Önlüğünü bir ay üzerinde taşıyabildi
Genç kız için okul yılları da oldukça sıkıntılı başlar. Birinci sınıfa bir ay devam edebilen Gürlü bir süre sonra rahatsızlanıp eğitimine ara vermek zorunda kalır. Bu durumun kendisini çok üzdüğünü belirten Sultan okulsuz günlerini şöyle anlatıyor: “Benim için zor günlerdi. Henüz çok küçüktüm. Okula başladım. Önlüğümü bir ay kadar üzerimde taşıyabildim. Sonra nefes alma problemim sıklaştı. Sürekli oksijen almam gerekiyordu. İki olayı da aynı anda devam ettirebilmem mümkün değildi. Bu yüzden eğitime ara vermek zorunda kaldım. Ama hiçbir zaman okuldan kopmadım. Öğretmenim boş olduğu zamanlarda gelip bana ders veriyordu. Sınıf arkadaşlarım ders notlarını getiriyorlardı. Okul hayatım kısa ama hareketli başlamıştı.”

Evde eğitimin temelleri atılıyor
Eğitim hayatının tamamına yakınında sağlık problemleriyle uğraşan Sultan Gürlü için evde eğitimin temelleri henüz sekiz yaşındayken atılır. İkinci sınıfa gitmesi gerektiği dönemde okula devam edemediği için evde Sultan’a yardımcı olmaya çalıştığını söyleyen Aksu İlçe Milli Eğitim Şube Müdürü Hasan Kürlü konu ile ilgili şunları söylüyor: “Sultan’ın ve ailesinin durumunu önceden biliyordum. Sultan bizim için özel bir öğrenciydi. Boş zamanlarımda onu evinde ziyaret ederek yardımcı olmaya çalıştım. Zeki bir kızdı ve ne yapması gerektiğini iyi biliyordu. Hep kalmamı istiyordu ama bu da mümkün değildi. Sonuçta Sultan ile keyifli ve verimli bir yıl geçirdik. Onu tanıdığım için kendimi şanslı hissediyorum.”

> **Yapılacaklar**
1. Sultan Gürlü metninde Hasan Kürlü'nün görevi ne olarak belirtiliyor?
2. Sultan Gürlü metnini son cümlesinden sonrasını yazarak devam ettirin.
Öğeler Sultan Gürlü metninden ayrı, bağımsız bir malzemedir.

> **Veri Öğeleri**
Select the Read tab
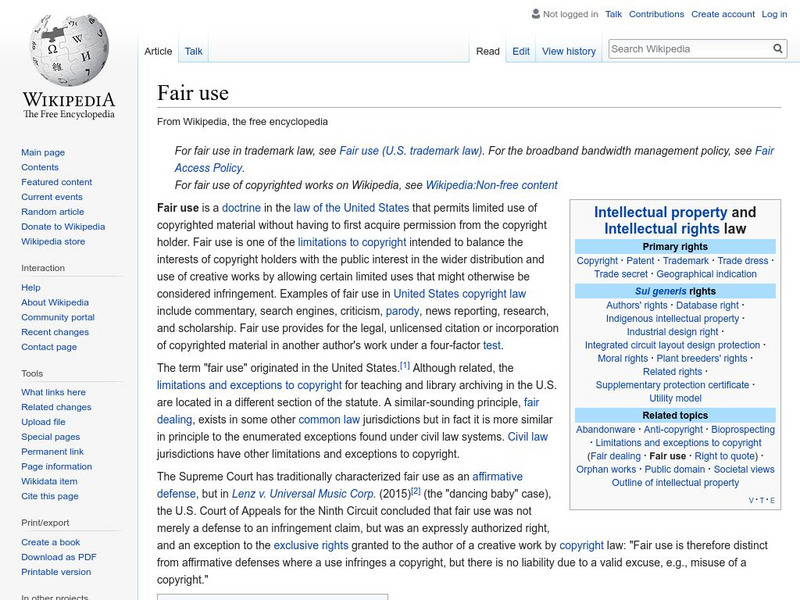800x600 pixels. (x=488, y=51)
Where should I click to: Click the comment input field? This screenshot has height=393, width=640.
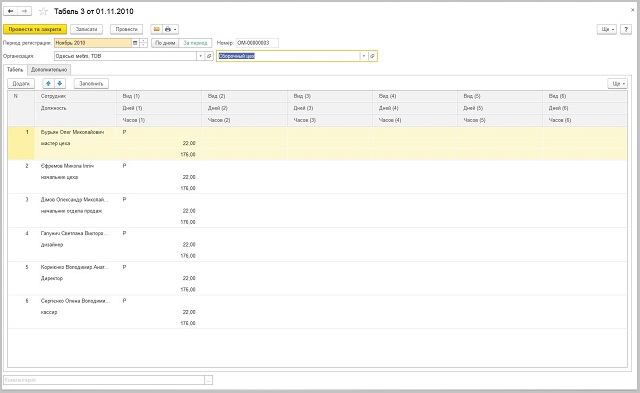(104, 380)
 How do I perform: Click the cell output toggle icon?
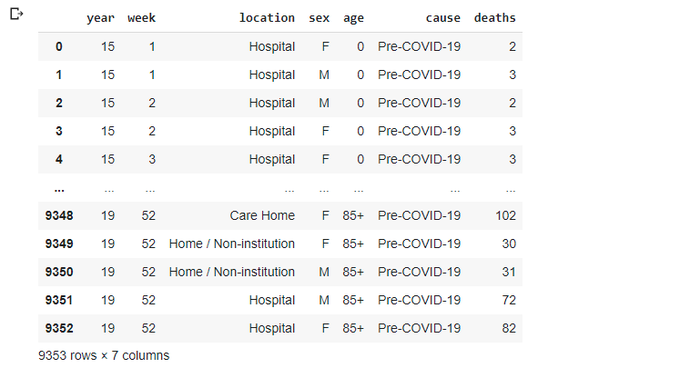click(x=16, y=14)
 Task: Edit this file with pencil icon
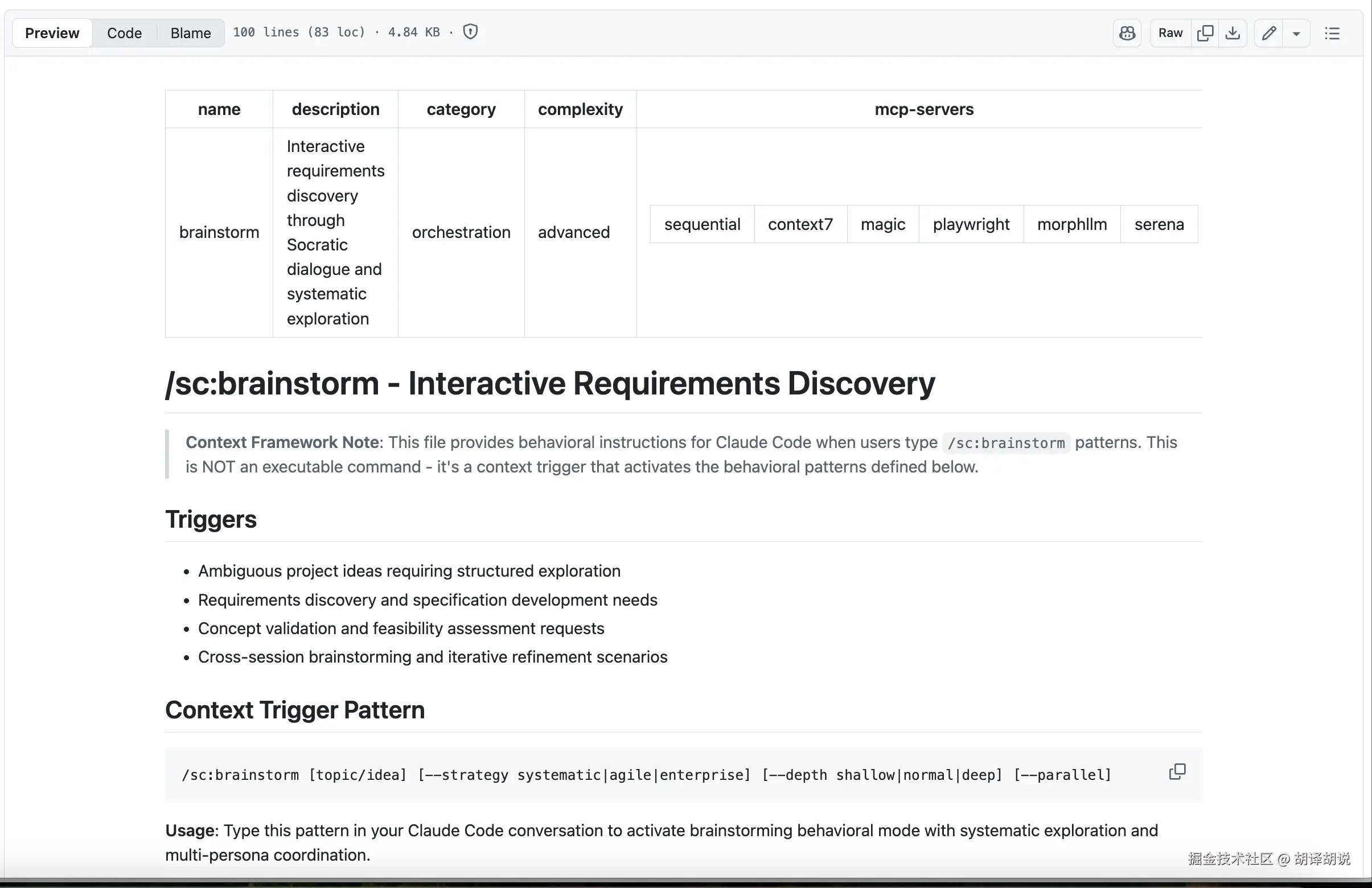(x=1268, y=33)
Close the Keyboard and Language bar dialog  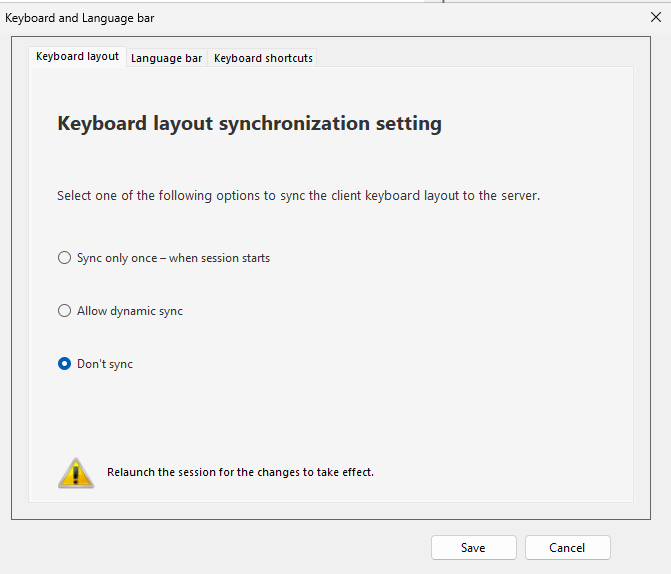655,17
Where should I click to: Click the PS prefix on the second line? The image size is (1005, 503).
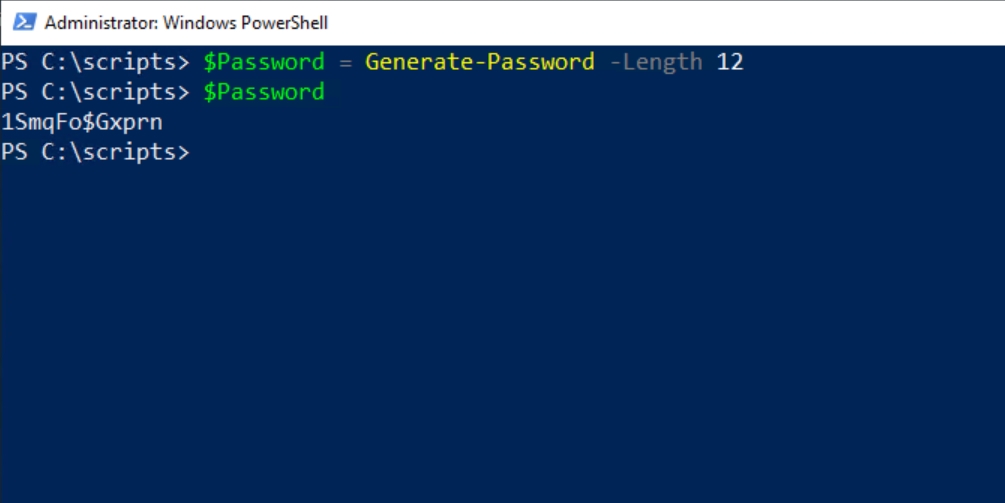coord(14,92)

> **Verilen Yanıtlar**
1. Aksu İlçe Milli Eğitim Şube Müdürü.

2.
Evde eğitim hizmetleri yönergesi 2006 yılının Ocak ayında resmi gazetede yayınlanınca Sultan Gürlü ve ailesi için yeni bir umut ışığı doğar. Bu yönerge ile birlikte Sultan için evde eğitimin kapılarının ardına kadar açıldığını belirten şube müdürü Kürlü konuyla ilgili olarak şunları söylüyor: “Alınan kararın resmi gazetede yayınlanmasının ardından il özel eğitim komisyonundan hemen bir karar çıkarttık ve öğretmen ataması yaptırdık. Aslında Sultan ikinci sınıftayken biz resmi olmasa da bu işe başlamıştık. Ama sürekli ve sadece onunla ilgilenecek bir öğretmenin olması daha uygun olacaktı.”

Türkiye’de ikinci örnek
Sultan’ın evde eğitim hizmetinde Türkiye’de ikinci olduğunu ifade eden Şube Müdürü Hasan Kürlü sözlerine şu şekilde son veriyor: “Bu uygulama ilk olarak Osmangazi’nin Kadirli ilçesinde yine aynı durumda olan bir başka öğrencimiz için uygulanıyordu. Biz bunu hayata koyan ikinci kurumuz.  Evde eğitim iyi bir fırsat ve sonuna kadar desteklenmesi gerekiyor. Evde eğitim hizmeti sağlık sorunu yaşayan ve okula gidemeyen tüm öğrencilerimize mutlaka ulaştırılmalıdır.”
Sultan Gürlü bu yıl sekizinci sınıf eğitimi alıyor. Derslerinde ona Havva Tekin öğretmen yardımcı oluyor.  Aralık ayından itibaren Sultan ile birlikte ders çalışmaya başladıklarını söyleyen Tekin yaşanan paylaşımı şu sözlerle aktarıyor: “İlk günlerde evde eğitim uygulamasına sıcak bakmıyordum. Açıkçası biraz tedirgindim.  Fakat daha sonra alıştım. Zamanla öğretmen öğrenci ilişkisinden çıktık. Artık abla kardeş gibi olduk. Derslerin dışında sürekli birbirimizle bir şeyler paylaşıyoruz.  Rahatsızlığından dolayı dışarı çıkamıyor. Bende ona dışarıda neler olup bittiğini anlatıyorum. Sultan ile birlikte olmak çok keyif verici.”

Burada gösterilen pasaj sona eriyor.